Rick Taylor wrote an in-box review
of the Roden 813 1:35th scale BL 8-Inch Howitzer Mk. VI in January 2019. After reading that review Russ Bucy started building the howitzer and the Roden Holt 75 artillery tractor. As we are in the same IPMS chapter and were both working on the same kit, we decided to write a joint build review with one in firing mode and one in traveling mode. Russ decided to depict his BL 8-Inch in traveling mode with limber and platform being towed by the Roden Holt 75 in the 58th Coastal Artillery Regiment, American Expeditionary Forces in France in 1918. Rick decided to build his in firing mode deployed on the platform in the 44th Coastal Artillery Regiment, American Expeditionary Forces also in France in 1918. Russ wrote a separate build review of the Roden Holt 75 artillery tractor. For a brief history of the weapon system, see Rick’s review
This is the first offering of this subject in 1/35 scale. Roden, of the Ukraine, released a 1:72 scale version in 2018. Resicast offers a 1:35th scale BL 8-Inch Mark II in resin which was a completely different interim howitzer based upon old naval gun barrels. The kit appears to be dimensionally accurate. It does appear that Roden used a post-WW1 museum example for the master. So, there are a couple of changes and corrections required to bring it back to WW1: wheel treads and removing the recoil oil reservoir. These are covered in the build description. The kit molding is a mixed bag. Some of the parts are finely detailed and crisply molded. Other parts are vague and poor fitting. With a bit of work, it can be built into an impressive model. If you wish to enhance the detail of the model, you will need a copy of the US Army manual which is available on the web as a PDF. For box contents, see Rick’s in-box review
On most towed artillery, the eye is immediately drawn to the barrel - not so on this piece. The eye is instead drawn to the head-high steel tractor wheels. However, the kit wheels provide a challenge. There is a deep recessed ejector pin mark on the outside of each of the spokes that must be filled and sanded. Rick used Mr. Surfacer 500 while Russ used Tamiya Gray thinned with Tamiya thin cement. Follow the instructions carefully as it is easy to assemble the wheels and hubs backwards. Getting the spokes and hubs joined is a bit fiddly. The fit between the spokes and hubs is loose leaving big visible gaps in an area that is very challenging to sand. Flow Mr. Surfacer 500 or thinned Tamiya Gray putty into the gaps with a 000 brush. After several careful applications of thin putty, the gaps were filled without the need for sanding.

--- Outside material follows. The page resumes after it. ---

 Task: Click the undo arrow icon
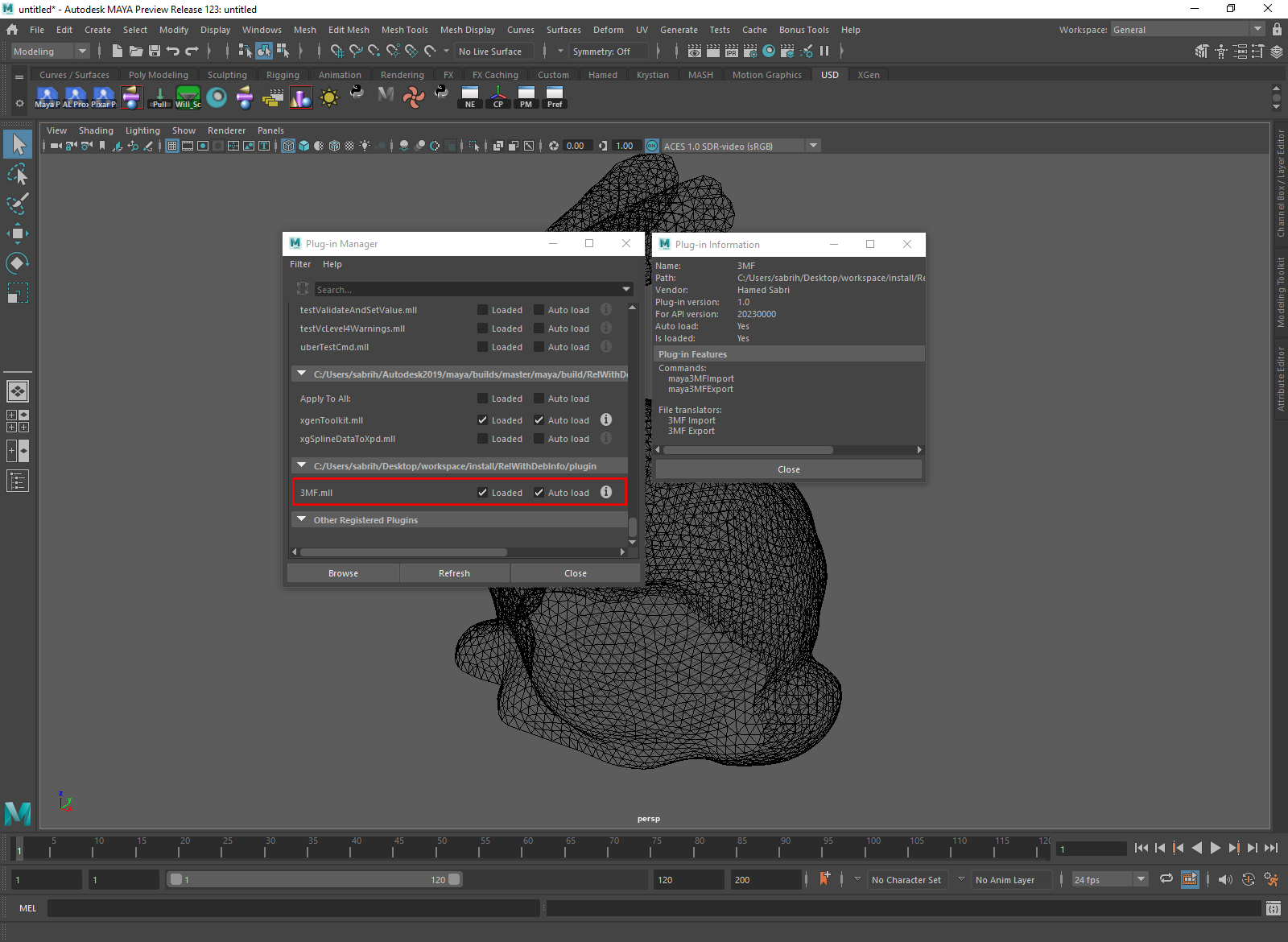point(173,51)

The US manuals describe the wheel treads as steel not rubber and show the treads opposed. This is backed up by period photos. The kit tracks are not opposed and represent the post war rubber treads. In addition, they are wavy. If you want a more accurate representation of the howitzer as it appeared during the Great War, you have two options for correcting the tread issue. It is not difficult to scratch build new treads with some styrene strip and rivets; but it is time consuming. You can save that time by using Model Cellar’s newly announced resin wheel detail set
. The initial samples did not reflect the opposed or mirrored tread pattern. Model Cellar is releasing a corrected set.
Scratch building the wheel treads is made easier by the fact that Roden’s instructions include an almost full-size diagram of the vinyl treads that can be used as a pattern. The rim is .020 styrene wrapped and glued around the wheels. Evergreen strips .020 x .100 where chopped into roughly 1.5cm long pieces for the steel treads. Photocopy the tread drawing from the instructions at 98% reduction onto a piece of clear acetate overhead projector film for your pattern. This is then cut in half lengthwise and wrapped around one edge of the wheel. Glue one edge of the tread strips to the wheel using the pattern to get the correct spacing and angle. Once the tread strips are all in place, carefully pull out the acetate pattern and glue down that edge of treads. Set that wheel aside to dry. Reverse the acetate pattern and wrap it around the other wheel to place the opposed treads. Once the glue is dry, use a sharp sprue cutter to nip off the overhanging treads flush with the edge of the wheel. A couple of passes on a sheet of sandpaper and you have a nice wheel.
Photos and the US manuals show a lot of very prominent rivets on the wheel tread and the inside surface of the wheel rim. Photos show at least four different rivet patterns in WW1. By far, the most common are two rivets between every other tread or four rivets through each tread. Both of us decided to go with the two-rivet pattern. Russ used Archer decal rivets to add these. Rick used Meng rivets. There should also be lines of rivets on the underside of the wheel rim, both inside and outside edges, and between the spokes. Again, Russ used the Archer rivets and Rick used Meng rivets.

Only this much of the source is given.